Pressekonferenz abgesagt und meine Bitte einer nationalen Schweigewoche zurückgezogen! Mein weinerliches Dasein hat ein Ende und das genau rechtzeitig, da mein Körperflüssigkeitsanteil mittlerweile gegen Null strebt. David wurde heil und mehr oder weniger gesund aufgefunden!
Nach drei Wochen Trauer kam mir die Idee meinem Lebensmenschen einfach eine SMS zu schicken um ihn zu fragen ob alles okay sei. Ich bekam auch umgehend eine Antwort mit seinem momentanen Standort und einen Hinweis auf die günstigen neuen Jamba Klingeltöne.

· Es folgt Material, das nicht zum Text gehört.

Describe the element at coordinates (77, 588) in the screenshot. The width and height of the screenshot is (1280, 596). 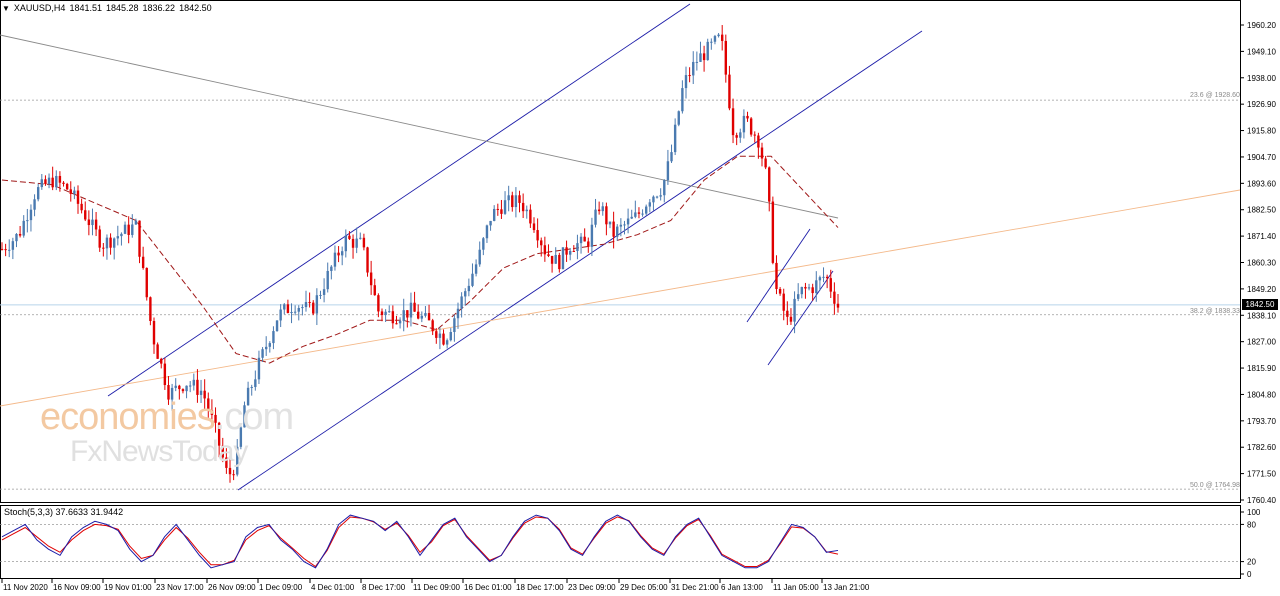
I see `time-tick-label: 16 Nov 09:00` at that location. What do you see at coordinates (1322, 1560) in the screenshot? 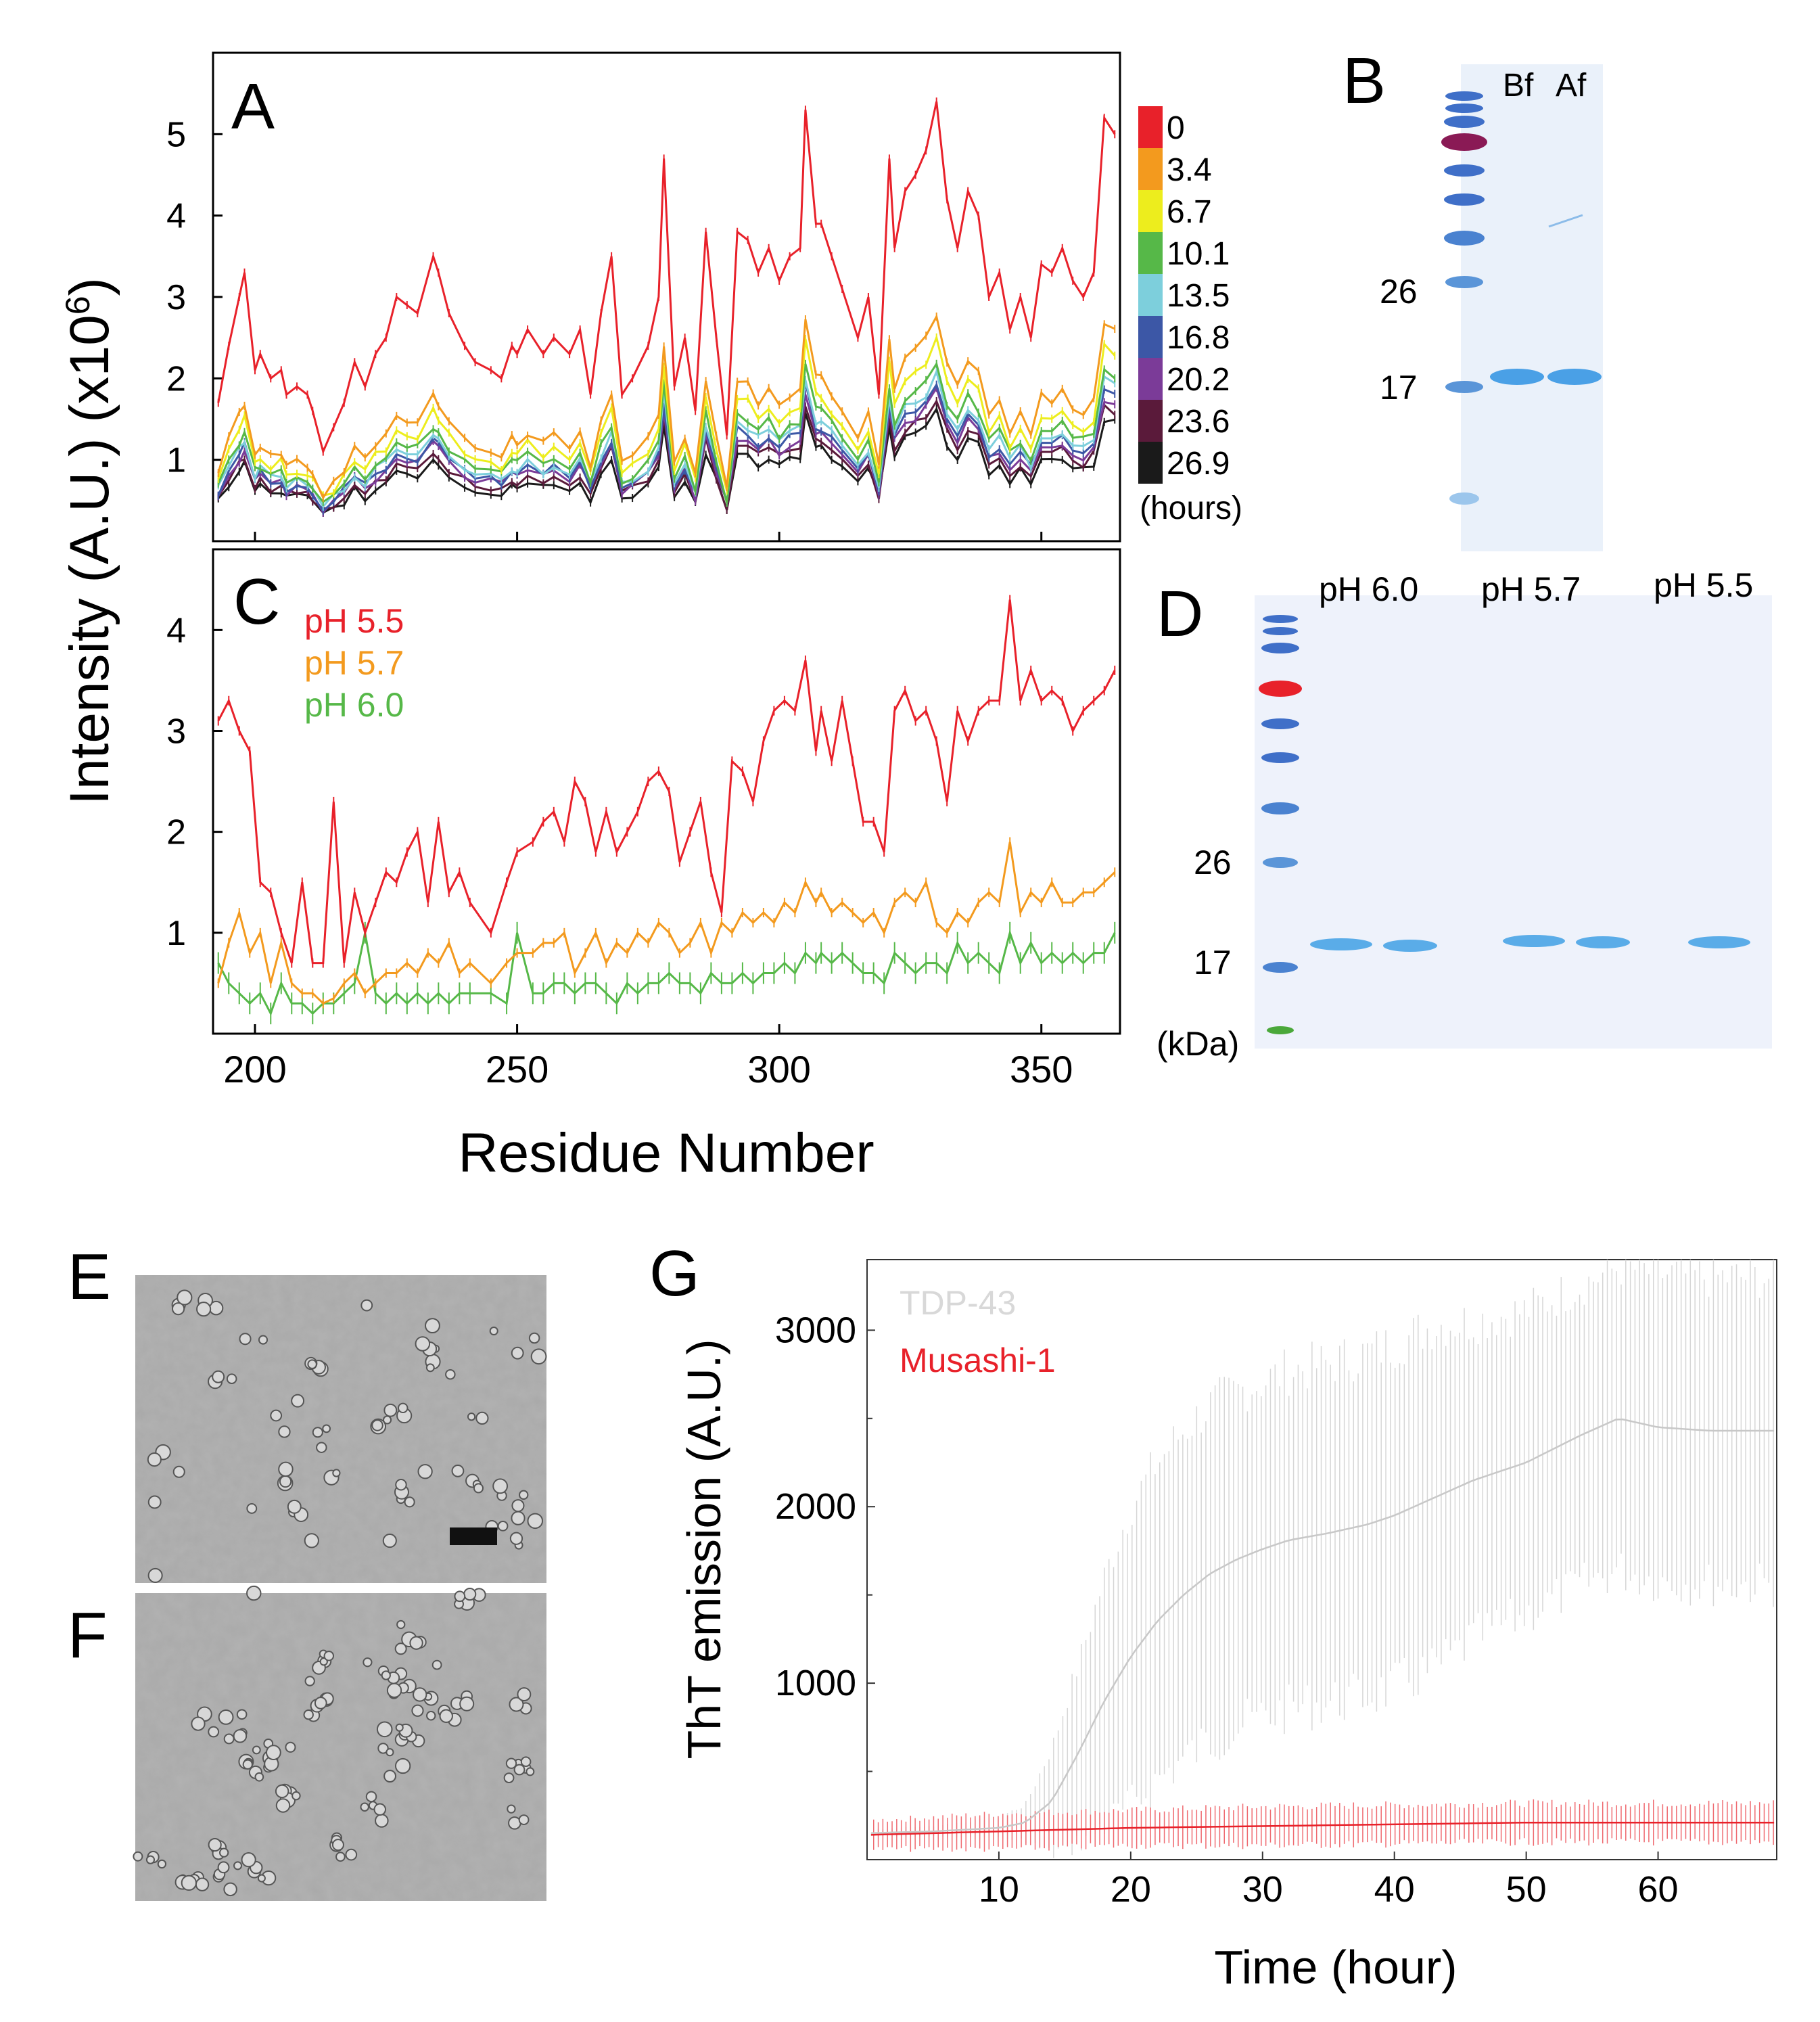
I see `panel-g-frame` at bounding box center [1322, 1560].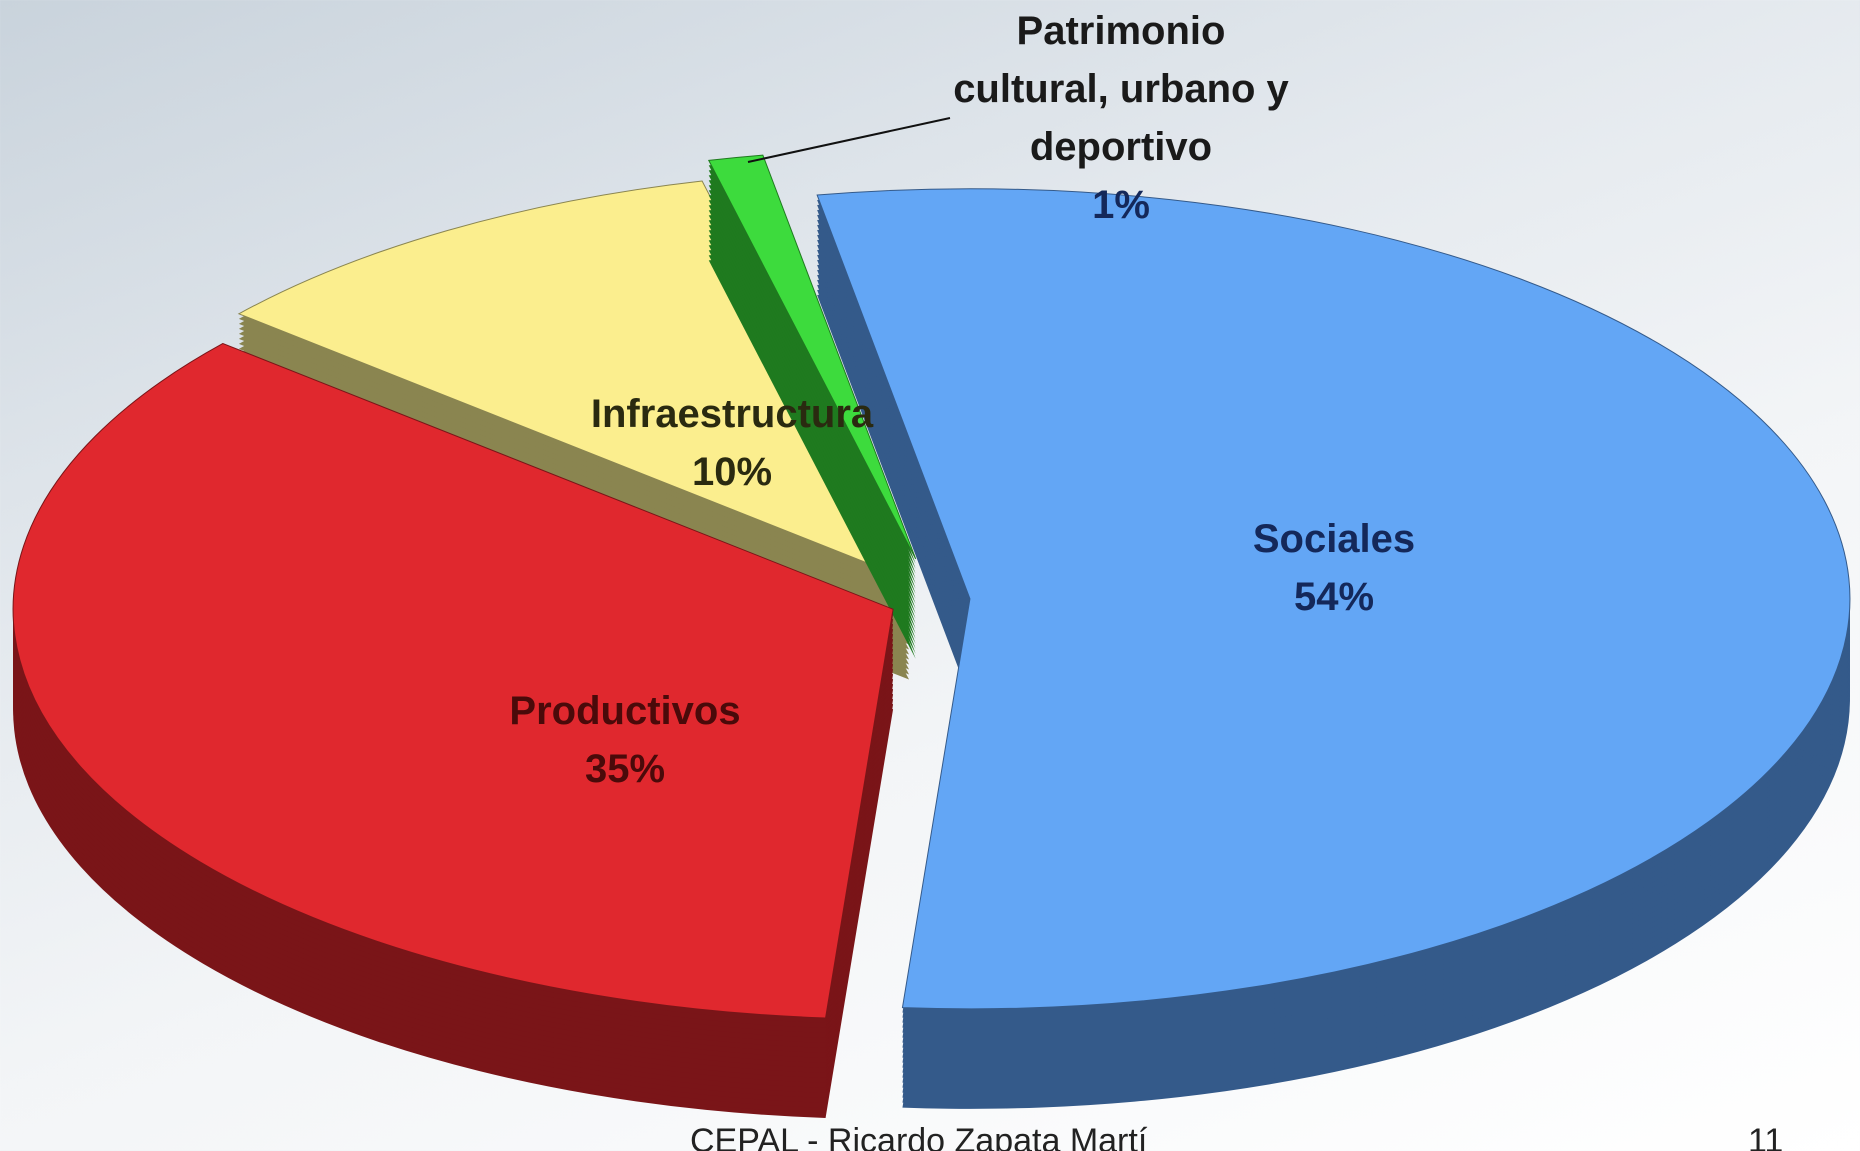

Nachdem ich mir als das Sparabo mit dem furzenden Habicht zugelegt habe fuhr ich sofort los um meinen Lebensmenschen abzuholen.
David verlebte die letzten drei Wochen in einem Modelbaugeschäft das am Tag seines Besuchs Konkurs anmeldete und seine Pforten schloss. Beim Versuch sich zu befreien besudelte er seine Finger mit Super-Modelkleber blieb so am Türgriff kleben. Glücklicherweise konnte er mit der anderen Hand nach einem maßstabsgetreuen Spielzeugauto greifen. Mit diesem VW-Phaeton Modell spielte er wochenlang auf dem für ihm erreichbaren Straßenteppich. Allerdings rettete ihn das nicht ganz vor dem drohenden Wahnsinn. Denn seit seiner Befreiung schreit er unentwegt mit seiner piepsigen Kopfstimme: „Er ist rechts von der Straße abgekommen. RECHTS!“ Ihm dürfte wohl beim Spielen das Modellauto aus seinen Schweißfingern gerutscht sein. Noch versuchen wir ihn in einer ruhigen und saumäßig bequemen Alm zu kurieren.
Ich habe endlich meinen Lebensmenschen wieder. Ich wünsche niemanden das, was ich in den letzten Wochen emotional durchmachen musste. Und noch ein Tipp an alle, die mich auf diesem Weg begleitet haben: „Auf Wertgegenstände wird nicht geachtet“ sollte ernst genommen werden – oder man sollte regelmäßig überprüfen, was einem etwas wert ist.